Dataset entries
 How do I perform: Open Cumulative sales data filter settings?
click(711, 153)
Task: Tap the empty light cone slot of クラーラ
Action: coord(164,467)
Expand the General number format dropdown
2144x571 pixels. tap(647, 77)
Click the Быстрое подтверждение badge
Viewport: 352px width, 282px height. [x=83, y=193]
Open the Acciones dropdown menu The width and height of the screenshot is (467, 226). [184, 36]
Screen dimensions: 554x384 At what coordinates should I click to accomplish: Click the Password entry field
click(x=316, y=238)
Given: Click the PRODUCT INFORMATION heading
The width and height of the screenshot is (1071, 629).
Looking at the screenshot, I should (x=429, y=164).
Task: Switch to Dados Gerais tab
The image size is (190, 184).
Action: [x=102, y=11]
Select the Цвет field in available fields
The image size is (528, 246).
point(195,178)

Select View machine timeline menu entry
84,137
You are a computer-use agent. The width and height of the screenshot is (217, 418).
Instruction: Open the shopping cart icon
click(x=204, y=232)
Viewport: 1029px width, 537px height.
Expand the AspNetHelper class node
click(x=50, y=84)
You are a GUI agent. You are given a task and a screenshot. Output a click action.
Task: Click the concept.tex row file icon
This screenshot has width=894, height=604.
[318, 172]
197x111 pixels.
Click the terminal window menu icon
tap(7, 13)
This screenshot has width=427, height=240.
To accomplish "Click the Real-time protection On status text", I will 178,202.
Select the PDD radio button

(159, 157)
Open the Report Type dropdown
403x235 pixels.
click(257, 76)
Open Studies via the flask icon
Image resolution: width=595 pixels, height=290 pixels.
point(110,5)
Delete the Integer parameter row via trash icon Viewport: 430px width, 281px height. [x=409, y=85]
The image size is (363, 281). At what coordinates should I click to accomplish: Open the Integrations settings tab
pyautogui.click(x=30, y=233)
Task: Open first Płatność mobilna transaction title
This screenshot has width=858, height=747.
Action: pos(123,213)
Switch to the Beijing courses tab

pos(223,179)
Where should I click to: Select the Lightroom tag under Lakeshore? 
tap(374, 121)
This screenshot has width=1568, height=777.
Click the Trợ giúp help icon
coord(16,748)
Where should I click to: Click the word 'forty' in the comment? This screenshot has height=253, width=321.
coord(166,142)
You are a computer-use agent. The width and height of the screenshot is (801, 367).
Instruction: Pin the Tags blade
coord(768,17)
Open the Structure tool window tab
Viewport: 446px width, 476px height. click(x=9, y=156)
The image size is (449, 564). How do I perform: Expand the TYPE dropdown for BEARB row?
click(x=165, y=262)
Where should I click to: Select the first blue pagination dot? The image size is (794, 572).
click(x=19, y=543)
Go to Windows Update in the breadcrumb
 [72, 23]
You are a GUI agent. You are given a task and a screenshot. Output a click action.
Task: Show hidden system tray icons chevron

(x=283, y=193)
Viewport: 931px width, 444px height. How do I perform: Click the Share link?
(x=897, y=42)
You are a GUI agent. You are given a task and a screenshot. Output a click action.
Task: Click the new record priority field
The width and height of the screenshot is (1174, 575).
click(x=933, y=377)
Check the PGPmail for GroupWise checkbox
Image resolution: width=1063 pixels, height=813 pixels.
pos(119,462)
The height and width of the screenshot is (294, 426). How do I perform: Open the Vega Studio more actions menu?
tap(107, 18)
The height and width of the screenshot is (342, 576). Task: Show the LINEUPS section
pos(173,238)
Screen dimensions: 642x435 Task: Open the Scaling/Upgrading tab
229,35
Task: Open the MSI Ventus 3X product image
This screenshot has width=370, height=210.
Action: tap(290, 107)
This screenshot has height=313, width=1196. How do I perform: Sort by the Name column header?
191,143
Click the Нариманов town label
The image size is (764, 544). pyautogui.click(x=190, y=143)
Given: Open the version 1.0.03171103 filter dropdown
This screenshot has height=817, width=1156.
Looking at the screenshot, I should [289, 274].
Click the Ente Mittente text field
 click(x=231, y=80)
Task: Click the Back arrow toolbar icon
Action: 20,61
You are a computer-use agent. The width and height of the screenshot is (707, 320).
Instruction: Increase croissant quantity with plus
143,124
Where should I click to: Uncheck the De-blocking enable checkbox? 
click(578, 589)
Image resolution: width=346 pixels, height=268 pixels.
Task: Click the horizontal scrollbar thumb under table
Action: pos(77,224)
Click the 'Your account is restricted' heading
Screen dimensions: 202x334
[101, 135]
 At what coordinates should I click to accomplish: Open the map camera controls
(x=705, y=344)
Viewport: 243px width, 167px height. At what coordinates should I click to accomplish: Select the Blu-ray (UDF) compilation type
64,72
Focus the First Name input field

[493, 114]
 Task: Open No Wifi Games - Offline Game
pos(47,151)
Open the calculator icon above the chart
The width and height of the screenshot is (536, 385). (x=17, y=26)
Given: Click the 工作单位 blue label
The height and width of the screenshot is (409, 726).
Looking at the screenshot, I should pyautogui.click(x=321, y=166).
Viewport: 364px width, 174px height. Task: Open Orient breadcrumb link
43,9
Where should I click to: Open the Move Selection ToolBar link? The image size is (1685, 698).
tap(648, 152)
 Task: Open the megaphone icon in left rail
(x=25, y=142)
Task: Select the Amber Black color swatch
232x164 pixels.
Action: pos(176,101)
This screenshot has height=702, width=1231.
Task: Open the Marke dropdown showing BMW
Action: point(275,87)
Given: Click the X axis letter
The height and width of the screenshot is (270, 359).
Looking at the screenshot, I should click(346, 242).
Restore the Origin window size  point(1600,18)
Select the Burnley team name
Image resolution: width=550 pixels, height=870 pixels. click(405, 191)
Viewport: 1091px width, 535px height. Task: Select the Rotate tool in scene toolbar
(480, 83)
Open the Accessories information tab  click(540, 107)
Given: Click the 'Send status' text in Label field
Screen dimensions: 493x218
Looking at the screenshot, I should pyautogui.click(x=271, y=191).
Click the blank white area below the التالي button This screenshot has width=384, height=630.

## Task directions
From the records above, quote only the lines running from the line with "Where should I click to: Select the first" to the line with "Task: Open the MSI Ventus 3X product image", both lines included.

## Task answer
Where should I click to: Select the first blue pagination dot? The image size is (794, 572).
click(x=19, y=543)
Go to Windows Update in the breadcrumb
 [72, 23]
You are a GUI agent. You are given a task and a screenshot. Output a click action.
Task: Show hidden system tray icons chevron

(x=283, y=193)
Viewport: 931px width, 444px height. How do I perform: Click the Share link?
(x=897, y=42)
You are a GUI agent. You are given a task and a screenshot. Output a click action.
Task: Click the new record priority field
The width and height of the screenshot is (1174, 575).
click(x=933, y=377)
Check the PGPmail for GroupWise checkbox
Image resolution: width=1063 pixels, height=813 pixels.
pos(119,462)
The height and width of the screenshot is (294, 426). How do I perform: Open the Vega Studio more actions menu?
tap(107, 18)
The height and width of the screenshot is (342, 576). Task: Show the LINEUPS section
pos(173,238)
Screen dimensions: 642x435 Task: Open the Scaling/Upgrading tab
229,35
Task: Open the MSI Ventus 3X product image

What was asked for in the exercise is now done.